* _DIRECTIONS FOR THIS TASK_
What is needed is an exact copy of the lines from the one containing "You are a computer-use" through the last line of the records below, with no pictures.

*** Opening PROVIDED RECORDS ***

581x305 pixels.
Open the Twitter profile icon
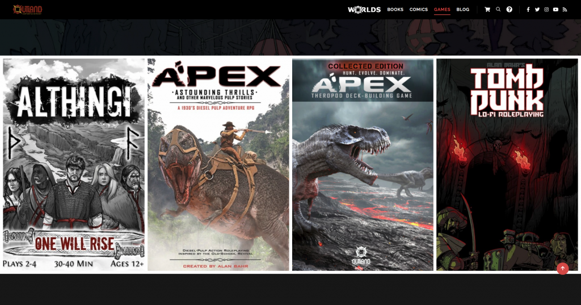[x=537, y=10]
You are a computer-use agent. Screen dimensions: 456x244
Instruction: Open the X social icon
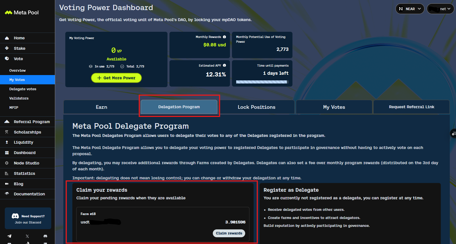point(27,236)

*** Closing PROVIDED RECORDS ***

* _RESULT OF THIS TASK_
You are a computer-use agent. Screen dimensions: 456x244
Instruction: Open the X social icon
point(27,236)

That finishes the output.